## Stored records
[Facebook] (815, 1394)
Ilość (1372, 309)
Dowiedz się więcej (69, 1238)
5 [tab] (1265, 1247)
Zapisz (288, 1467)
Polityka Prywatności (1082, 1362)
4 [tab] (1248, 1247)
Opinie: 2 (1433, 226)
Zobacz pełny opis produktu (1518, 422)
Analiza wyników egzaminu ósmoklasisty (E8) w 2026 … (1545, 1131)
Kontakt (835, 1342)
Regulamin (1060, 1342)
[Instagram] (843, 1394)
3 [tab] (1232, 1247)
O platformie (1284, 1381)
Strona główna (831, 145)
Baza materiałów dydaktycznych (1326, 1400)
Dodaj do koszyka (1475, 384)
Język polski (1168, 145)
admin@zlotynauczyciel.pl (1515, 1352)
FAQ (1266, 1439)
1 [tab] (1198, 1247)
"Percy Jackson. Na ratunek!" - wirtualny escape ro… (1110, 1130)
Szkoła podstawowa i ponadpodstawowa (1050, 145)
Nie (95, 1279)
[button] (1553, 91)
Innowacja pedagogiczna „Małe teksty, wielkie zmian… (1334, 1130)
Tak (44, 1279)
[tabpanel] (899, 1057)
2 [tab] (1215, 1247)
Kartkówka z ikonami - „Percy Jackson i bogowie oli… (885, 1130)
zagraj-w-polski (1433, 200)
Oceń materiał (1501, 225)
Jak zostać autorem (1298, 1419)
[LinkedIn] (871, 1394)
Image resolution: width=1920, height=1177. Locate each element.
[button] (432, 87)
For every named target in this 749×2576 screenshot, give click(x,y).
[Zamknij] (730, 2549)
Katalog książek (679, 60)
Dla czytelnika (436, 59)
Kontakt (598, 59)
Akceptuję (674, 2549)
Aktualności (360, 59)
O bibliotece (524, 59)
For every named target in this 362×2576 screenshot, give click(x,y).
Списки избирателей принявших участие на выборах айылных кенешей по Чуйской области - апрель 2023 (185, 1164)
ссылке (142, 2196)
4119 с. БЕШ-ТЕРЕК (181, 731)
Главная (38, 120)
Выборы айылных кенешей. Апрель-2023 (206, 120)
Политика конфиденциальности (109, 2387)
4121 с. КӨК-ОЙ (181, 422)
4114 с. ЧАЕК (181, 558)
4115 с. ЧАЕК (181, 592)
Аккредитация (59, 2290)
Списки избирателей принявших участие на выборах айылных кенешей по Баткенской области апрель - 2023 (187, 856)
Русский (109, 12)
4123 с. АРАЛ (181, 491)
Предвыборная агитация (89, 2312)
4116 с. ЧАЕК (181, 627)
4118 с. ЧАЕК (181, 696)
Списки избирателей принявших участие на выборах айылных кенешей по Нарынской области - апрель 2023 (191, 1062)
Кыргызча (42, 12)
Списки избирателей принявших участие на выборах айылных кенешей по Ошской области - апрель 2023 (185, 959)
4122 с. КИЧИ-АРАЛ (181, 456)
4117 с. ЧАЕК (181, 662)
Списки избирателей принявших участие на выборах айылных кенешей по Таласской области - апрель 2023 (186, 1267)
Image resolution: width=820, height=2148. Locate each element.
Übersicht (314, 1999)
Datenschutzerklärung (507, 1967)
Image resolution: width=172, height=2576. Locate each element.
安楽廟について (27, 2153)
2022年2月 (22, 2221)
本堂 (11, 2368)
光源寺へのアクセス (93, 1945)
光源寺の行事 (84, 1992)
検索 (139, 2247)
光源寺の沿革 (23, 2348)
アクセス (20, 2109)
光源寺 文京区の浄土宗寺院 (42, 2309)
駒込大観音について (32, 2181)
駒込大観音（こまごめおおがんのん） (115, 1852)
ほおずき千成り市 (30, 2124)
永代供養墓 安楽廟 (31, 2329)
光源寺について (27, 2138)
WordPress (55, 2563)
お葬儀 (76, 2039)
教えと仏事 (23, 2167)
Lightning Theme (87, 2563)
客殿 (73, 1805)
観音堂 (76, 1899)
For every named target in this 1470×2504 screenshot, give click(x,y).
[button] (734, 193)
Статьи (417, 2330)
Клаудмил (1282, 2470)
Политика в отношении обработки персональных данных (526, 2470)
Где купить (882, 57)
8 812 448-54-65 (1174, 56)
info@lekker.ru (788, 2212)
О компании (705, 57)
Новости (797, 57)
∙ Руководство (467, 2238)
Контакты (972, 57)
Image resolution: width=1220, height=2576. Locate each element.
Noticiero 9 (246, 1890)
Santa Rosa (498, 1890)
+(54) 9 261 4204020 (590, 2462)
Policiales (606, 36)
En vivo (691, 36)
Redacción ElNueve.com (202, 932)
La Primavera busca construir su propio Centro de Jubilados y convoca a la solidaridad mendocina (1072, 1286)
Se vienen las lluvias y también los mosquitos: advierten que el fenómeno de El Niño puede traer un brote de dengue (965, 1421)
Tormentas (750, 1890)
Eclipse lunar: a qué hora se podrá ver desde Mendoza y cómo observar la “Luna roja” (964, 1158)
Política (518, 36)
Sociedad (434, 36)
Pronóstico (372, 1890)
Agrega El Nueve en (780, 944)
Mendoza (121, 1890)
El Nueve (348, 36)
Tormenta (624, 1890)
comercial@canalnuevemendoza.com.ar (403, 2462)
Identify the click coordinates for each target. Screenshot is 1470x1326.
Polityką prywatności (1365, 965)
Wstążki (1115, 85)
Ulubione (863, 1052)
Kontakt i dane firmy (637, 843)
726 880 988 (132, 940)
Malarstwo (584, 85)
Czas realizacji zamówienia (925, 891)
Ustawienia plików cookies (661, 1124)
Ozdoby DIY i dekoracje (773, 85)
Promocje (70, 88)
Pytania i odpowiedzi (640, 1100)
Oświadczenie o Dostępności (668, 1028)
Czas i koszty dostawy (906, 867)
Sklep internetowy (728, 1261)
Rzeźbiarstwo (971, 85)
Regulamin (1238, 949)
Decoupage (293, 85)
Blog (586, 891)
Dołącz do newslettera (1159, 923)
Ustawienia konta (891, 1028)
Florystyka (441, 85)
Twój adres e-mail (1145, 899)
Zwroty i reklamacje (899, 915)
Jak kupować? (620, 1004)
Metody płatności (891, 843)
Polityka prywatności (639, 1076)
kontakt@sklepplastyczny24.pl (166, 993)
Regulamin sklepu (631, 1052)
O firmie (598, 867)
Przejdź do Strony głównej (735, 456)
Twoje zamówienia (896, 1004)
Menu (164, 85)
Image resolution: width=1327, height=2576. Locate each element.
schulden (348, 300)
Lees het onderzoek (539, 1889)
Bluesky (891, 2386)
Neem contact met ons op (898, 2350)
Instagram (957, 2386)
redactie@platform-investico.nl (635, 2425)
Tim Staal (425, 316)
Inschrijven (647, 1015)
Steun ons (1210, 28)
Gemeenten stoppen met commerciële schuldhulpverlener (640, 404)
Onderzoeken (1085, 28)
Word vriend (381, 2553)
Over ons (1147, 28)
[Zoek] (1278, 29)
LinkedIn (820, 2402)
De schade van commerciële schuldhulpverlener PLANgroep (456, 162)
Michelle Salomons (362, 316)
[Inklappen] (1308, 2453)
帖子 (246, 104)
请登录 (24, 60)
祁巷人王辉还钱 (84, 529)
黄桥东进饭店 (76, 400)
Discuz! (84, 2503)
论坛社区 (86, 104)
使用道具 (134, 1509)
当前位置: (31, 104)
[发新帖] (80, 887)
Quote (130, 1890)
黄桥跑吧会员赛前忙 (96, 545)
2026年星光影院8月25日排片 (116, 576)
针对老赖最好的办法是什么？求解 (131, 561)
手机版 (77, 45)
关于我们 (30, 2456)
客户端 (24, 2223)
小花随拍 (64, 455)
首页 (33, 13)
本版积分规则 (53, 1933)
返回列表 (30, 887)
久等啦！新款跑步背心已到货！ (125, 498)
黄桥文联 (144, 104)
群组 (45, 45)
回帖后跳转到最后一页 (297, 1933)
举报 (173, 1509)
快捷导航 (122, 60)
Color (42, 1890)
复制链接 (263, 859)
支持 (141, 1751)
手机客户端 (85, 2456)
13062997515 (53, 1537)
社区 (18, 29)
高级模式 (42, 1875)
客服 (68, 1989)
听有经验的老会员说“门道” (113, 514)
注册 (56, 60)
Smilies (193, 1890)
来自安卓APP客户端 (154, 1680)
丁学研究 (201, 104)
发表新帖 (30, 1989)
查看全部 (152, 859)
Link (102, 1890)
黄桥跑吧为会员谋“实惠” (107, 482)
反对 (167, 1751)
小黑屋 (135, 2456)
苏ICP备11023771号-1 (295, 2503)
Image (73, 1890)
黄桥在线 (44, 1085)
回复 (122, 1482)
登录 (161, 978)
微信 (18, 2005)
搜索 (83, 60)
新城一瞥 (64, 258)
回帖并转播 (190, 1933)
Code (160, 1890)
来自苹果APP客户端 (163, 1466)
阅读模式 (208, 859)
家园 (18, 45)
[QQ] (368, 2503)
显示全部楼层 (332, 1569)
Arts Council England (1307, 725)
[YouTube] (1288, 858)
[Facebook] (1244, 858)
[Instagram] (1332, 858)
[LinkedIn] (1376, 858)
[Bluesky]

## Exercise aim
In the records above, find every line containing the word "named" and show it.

## Exercise output
For every named target in this 749×2576 screenshot, give click(x,y).
For every named target in this 362×2576 screenshot, give click(x,y).
For every named target in this 1470×2504 screenshot, give click(x,y).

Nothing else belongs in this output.